Did the increased attention to violent crucifixion scenes arise from social changes in Western Europe? In early modern Europe, a newly patriarchal administration of society developed in many arenas. In economics, commerce moved from the household to a public sphere organized by guilds (from which women were excluded). In lay religiosity, confraternities dedicated to flagellation as the ultimate expression of Christian devotion excluded women. The professionalization of medicine depended in part on controlling midwives and prohibiting women healers. And “the invention of pornography” (the title of a book by Lynn Hunt) claimed women’s bodies as objects of pleasure. Moreover, social realities such as malnutrition, pandemic plague, wars and a syphilis epidemic increased anxieties, leading to a culture of fear in which women were disproportionately scapegoated through the persecution of alleged witches. The secularization of the breast occurred in intimate interaction with these social realities.

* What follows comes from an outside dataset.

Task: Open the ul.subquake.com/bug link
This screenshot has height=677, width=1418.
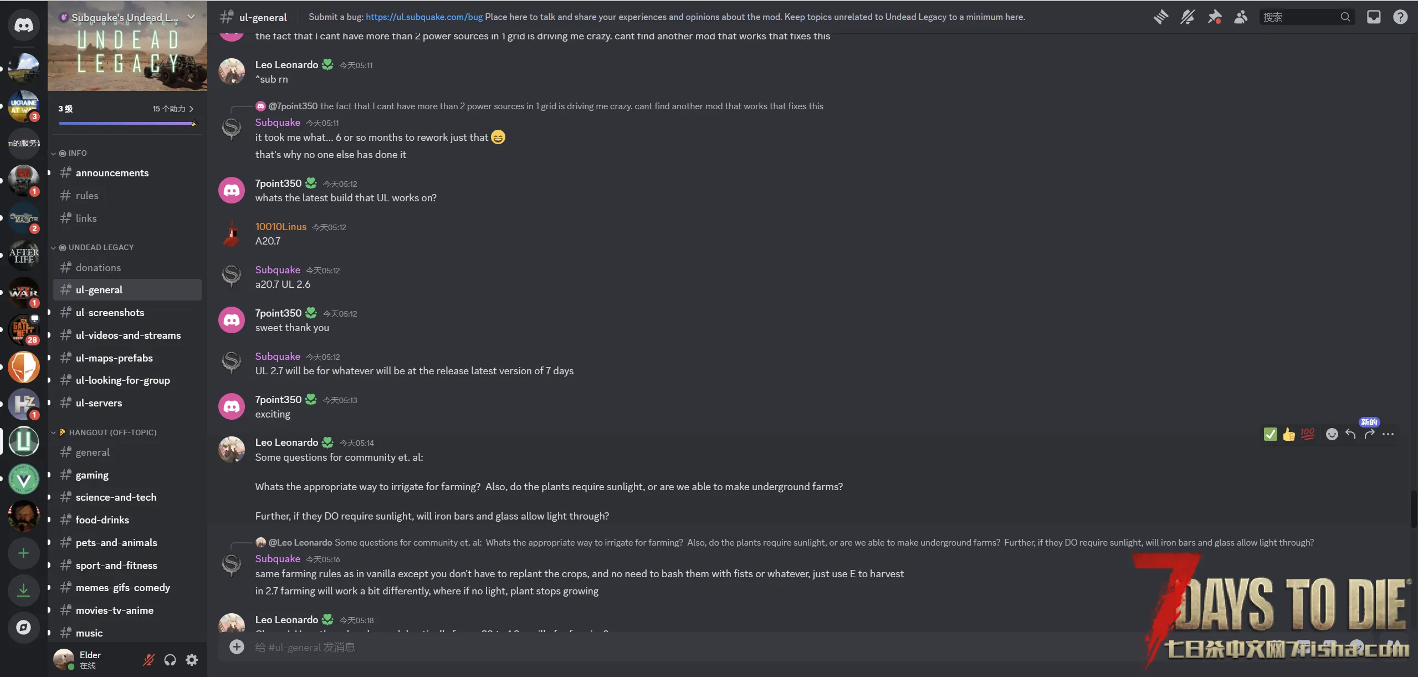Action: click(424, 17)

There are problems with the crucifixion scene as a representation of God’s love for humanity. It presents a violent act as salvific. Are crucifixion scenes the unconscious origin, deeply embedded in Western Christian societies, of the sacrificial rhetoric that surrounds war? (On the eve of the Iraq war, George W. Bush said, “Americans understand the costs of conflict because we have paid them in the past. War has no certainty but the certainty of sacrifice.”) Does the proliferation of crucifixion scenes habituate us to violence? The equation of love with heroic violence and suffering is typically a male-centered perspective. Depictions of the lactating Virgin, of course, also involve expectations about gender. Is God’s love for humanity more adequately represented as the provision of life, daily care and nourishment, or as redemptive suffering?

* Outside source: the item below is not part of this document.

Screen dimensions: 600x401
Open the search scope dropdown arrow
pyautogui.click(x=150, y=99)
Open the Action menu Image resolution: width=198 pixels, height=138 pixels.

Perhaps this question needs to be placed in a broader framework. In the religion of the Word made flesh, bodies were always understood to be central. In churches, the senses were purposely and vividly engaged by architecture and decoration that dazzle the eye. The ears were engaged by music and the liturgy of the word. The eucharistic celebration invited worshipers to taste and ingest the bread and wine. We read of churches in which fresh herbs were spread on the floor, their scent rising as the congregation walked about before, during and after the service. Catechetical instruction included daily exorcisms in which the devil was commanded to depart from the new member’s body so that Christ could take residence there. Naked baptism of adults in the full congregation occurred on Easter eve. Scripture urged Christians to “glorify God and bear God in your body” (1 Cor. 6:20). Although records of harsh asceticism have fascinated critics, most ascetic practices were undertaken for the purpose of gently removing distractions to prayer. Bodies were understood to be both site and symbol of religious subjectivity.

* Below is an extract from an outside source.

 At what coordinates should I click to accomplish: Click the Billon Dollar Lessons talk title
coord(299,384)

The secularization of the breast in early modern Western Europe began a long process in which Christianity came to be seen increasingly as focused on beliefs and doctrines, while bodies and physical practices were marginalized. Both images of the crucifixion and images of the lactating Virgin visualize bodies as capable of communicating Christianity’s central message—God’s love for humanity. It may well be that both images are needed.

But the value of the nursing breast as a symbol of God’s provision might need to be reconsidered in our own time, a time in which the technological capacity for, and interest in, objectifying women’s bodies contributes to eating disorders among young women as well as to rape. Understanding the complex social, religious and technological factors that resulted in the eclipse of the nursing Virgin could prepare the way for a critical recovery of this symbol. In societies in which violence is rampant on the street and in the media, the nursing Virgin can perhaps communicate God’s love to people in a way that a violent image, the image of one more sacrificial victim, cannot.

Margaret R. Miles's book A Complex Delight: The Secularization of the Breast, 1350-1750, was published in January by the University of California Press.